When working in Agile teams, we want the teams to do usability testing to get quick feedback. This is the most efficient way to make sure we are building the right thing. The Test Canvas can be used to speed up the feedback process and enable more people to learn how to do it and join the process.
This canvas is created based on UX professionals practices and guide anyone through the process in a safe way as well as minimize the time to define and conduct usability testing on a continuous basis – it is perfect for building and scaling the UX capability in many product teams.
Download the test canvas for free as a high-resolution PDF >
Usability testing is qualitative as opposed to a quantitative method
The purpose of usability testing is to observe users and how they solve common user tasks in a prototype or existing service to see if the solution is working well. We want them to talk out loud so we can understand how they think when they use it. We want to be able to ask them questions so we can better understand their mental models and experience. Since it is a qualitative test where we listen to and look at how users behave and how our service performed it is usually enough to test with 5-8 people. Once you realize nothing new “big” is coming from the tests you know you have reached the limit for what is needed now. But once you have fixed those issues you might test again on new people.
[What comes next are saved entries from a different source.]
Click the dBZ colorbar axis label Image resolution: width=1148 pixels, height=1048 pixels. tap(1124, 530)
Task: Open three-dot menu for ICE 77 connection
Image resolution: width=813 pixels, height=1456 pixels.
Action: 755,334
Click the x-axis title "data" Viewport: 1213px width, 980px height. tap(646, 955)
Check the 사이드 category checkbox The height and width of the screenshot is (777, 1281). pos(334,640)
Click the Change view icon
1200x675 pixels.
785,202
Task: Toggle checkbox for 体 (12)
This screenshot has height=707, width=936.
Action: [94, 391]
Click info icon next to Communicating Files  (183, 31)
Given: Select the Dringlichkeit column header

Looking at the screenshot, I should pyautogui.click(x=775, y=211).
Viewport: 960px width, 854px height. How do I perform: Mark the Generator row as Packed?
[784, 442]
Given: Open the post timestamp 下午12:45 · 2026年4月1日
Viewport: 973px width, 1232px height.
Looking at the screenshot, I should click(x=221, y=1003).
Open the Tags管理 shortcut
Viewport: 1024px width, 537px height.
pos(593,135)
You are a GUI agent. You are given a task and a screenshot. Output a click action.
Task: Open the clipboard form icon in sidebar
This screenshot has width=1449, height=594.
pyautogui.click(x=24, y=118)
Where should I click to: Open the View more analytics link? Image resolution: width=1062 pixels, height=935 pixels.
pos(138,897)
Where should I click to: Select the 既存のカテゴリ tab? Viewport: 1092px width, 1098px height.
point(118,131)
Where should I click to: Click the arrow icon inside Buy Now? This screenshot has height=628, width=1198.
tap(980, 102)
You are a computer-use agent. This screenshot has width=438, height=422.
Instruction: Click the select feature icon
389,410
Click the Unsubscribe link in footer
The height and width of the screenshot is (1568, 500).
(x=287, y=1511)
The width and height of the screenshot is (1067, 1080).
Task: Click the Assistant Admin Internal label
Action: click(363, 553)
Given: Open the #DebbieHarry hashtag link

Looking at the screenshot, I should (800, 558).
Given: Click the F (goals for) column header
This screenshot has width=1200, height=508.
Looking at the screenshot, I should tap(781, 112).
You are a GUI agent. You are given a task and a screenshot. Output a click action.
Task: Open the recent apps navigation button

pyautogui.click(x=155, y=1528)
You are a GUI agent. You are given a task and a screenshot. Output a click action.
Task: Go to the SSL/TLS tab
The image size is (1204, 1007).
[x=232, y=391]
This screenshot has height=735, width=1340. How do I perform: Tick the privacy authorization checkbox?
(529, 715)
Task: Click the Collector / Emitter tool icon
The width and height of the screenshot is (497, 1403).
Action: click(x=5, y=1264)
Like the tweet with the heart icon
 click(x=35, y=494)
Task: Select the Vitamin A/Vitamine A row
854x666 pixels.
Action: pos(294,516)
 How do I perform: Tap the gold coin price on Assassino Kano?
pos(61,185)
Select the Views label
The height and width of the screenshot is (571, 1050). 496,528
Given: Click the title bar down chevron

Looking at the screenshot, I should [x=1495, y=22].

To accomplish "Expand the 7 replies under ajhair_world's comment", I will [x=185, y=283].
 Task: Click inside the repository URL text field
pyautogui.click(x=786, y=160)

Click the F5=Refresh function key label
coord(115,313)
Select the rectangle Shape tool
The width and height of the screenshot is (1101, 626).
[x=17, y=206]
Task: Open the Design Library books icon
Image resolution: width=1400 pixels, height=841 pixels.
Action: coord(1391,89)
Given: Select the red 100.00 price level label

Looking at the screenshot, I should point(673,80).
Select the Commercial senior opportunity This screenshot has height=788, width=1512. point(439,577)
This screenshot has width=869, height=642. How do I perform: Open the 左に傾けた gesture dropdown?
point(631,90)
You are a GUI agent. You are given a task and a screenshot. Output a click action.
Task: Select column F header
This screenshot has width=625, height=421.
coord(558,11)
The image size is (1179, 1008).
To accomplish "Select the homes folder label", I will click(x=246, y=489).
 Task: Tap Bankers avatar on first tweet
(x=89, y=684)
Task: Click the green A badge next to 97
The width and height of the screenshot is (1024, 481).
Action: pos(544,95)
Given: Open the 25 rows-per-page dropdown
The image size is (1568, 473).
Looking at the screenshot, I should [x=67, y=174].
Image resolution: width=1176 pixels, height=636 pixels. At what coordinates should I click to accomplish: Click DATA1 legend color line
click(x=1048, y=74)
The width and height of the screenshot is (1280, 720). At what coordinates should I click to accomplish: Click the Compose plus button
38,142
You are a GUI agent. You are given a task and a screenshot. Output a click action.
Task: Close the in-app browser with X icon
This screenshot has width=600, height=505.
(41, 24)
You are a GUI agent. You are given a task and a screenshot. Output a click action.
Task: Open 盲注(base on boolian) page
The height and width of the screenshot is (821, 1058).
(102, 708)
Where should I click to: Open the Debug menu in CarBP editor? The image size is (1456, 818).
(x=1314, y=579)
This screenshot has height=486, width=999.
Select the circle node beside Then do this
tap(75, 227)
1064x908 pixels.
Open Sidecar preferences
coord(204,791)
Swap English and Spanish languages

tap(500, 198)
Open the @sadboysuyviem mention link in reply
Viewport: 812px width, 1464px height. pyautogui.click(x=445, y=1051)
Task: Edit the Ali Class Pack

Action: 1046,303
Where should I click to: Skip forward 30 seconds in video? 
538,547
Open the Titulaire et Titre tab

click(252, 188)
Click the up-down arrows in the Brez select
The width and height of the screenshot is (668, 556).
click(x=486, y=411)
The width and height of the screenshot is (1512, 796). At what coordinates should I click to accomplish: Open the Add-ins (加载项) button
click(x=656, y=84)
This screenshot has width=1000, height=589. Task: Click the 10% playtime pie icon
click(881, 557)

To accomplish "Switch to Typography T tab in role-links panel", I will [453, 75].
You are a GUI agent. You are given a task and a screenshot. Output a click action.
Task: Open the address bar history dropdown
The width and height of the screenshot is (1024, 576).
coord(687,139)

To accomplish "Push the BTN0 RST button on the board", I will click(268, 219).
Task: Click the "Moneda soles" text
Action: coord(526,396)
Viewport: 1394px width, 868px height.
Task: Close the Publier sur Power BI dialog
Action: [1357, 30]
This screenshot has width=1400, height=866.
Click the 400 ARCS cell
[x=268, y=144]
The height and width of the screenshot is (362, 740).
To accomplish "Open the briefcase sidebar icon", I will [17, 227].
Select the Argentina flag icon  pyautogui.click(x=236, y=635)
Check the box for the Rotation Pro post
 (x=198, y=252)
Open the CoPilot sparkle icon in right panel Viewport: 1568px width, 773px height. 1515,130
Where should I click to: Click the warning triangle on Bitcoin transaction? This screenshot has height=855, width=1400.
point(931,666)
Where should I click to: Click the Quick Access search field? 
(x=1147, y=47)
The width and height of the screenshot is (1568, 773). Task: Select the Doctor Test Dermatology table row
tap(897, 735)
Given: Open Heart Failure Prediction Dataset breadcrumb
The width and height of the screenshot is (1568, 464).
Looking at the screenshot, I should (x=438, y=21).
You find more information about this in the canvas.
Usability testing can be done on anyone and any user type
Usability testing can be done on anyone and any user type. A user interview on the other hand is something else, that is when we need to learn if the solution solves a specific problem. In that case, we need to validate that on the target group and perhaps someone who is like our users and a specific persona. Often we then need to interview or observe 20 people instead of only 5-8.
Usability testing can be scary at the beginning
Meeting with customers and doing usability testing, in the beginning, can be intimidating. A good way to get started is by creating a safe-to-fail environment by practicing with people you know. Remember, if the team can test on real users once in a while and get valuable feedback, it is so much better than never getting to meet with any users and never getting any validation on what they do. It is also a lot better than only having experts outside of the team, or even worse outside of the organization.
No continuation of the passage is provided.